Haitian LandscapeFrogs and frog enthusiasts have much to celebrate these days.  The endangered Lake Titicaca Frog, Telmatobius culeus, has reproduced in captivity, and 6 Haitian frogs, lost to science for decades, have been found.

Lake Titicaca’s Aquatic Giant

The huge, skin-breathing, cold-adapted Lake Titicaca Frog ranks as one of the world’s strangest amphibians.  Known only from this lake, which straddles the Peru-Bolivia border at 12,500 feet above sea level, the unique creature is threatened by the food trade and pollution.

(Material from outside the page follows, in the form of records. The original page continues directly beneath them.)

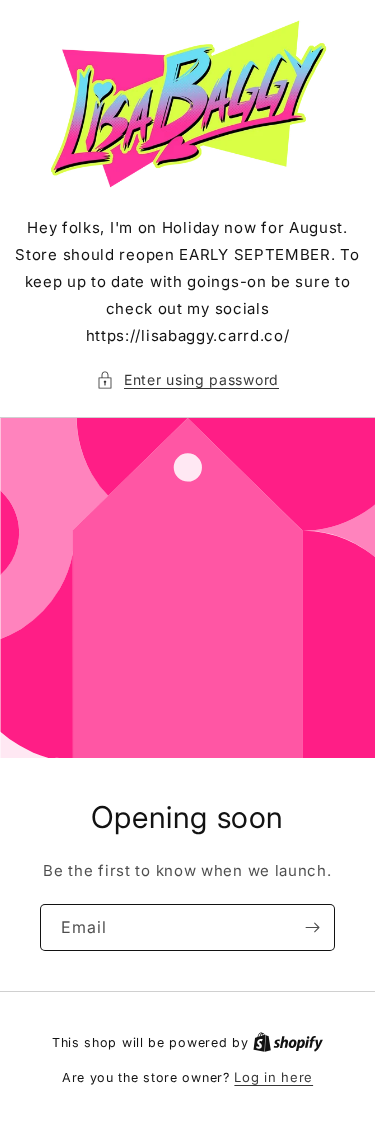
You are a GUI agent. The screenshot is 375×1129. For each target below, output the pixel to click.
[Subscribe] (312, 927)
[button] (187, 379)
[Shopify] (288, 1042)
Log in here (273, 1077)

I had the good fortune to work with what was, at the time, the only Lake Titicaca Frogs in captivity.  Despite nearly 2 decades of trials, I and my co-workers failed to raise the few tadpoles that were produced (please see article below).  However, Peru’s Huachipa Zoo, in association with the Denver Zoo, has announced that 5 apparently healthy tadpoles are now being reared.  A museum in Bolivia has been successful in breeding a close relative, the equally-rare Water Frog, Telmatobius hintoni.

Holding on in Haiti

Biologists feared that Haiti’s devastating earthquake of 2010 had pushed a number of frogs to extinction, as most were already limited in range to Haiti’s remaining forests (a mere 2% of their original size, please see photo).  One species in particular, the La Selle Grass Frog has not been seen in 25 years.  This frog was the subject of a recent IUCN effort to find “lost species”, the Global Frog Search.

Researchers focused on the most likely habitat, the relatively untouched cloud forests of Haiti’s southwestern mountains (please see photo).  Although the elusive Grass Frog remained unseen, they did uncover 23 of Haiti’s 48 amphibian species, 15 of which are found nowhere else on earth.  Included among these were a few pleasant surprises – 6 rare frogs that had not been observed for decades.  Some brief notes on each will illustrate the amazing diversity of Haiti’s amphibians, a staggering 92% of which are threatened with imminent extinction:

Mozart’s Frog: although not discovered by its namesake, this frog produces a call that, when illustrated on a spectrogram, resembles musical notes.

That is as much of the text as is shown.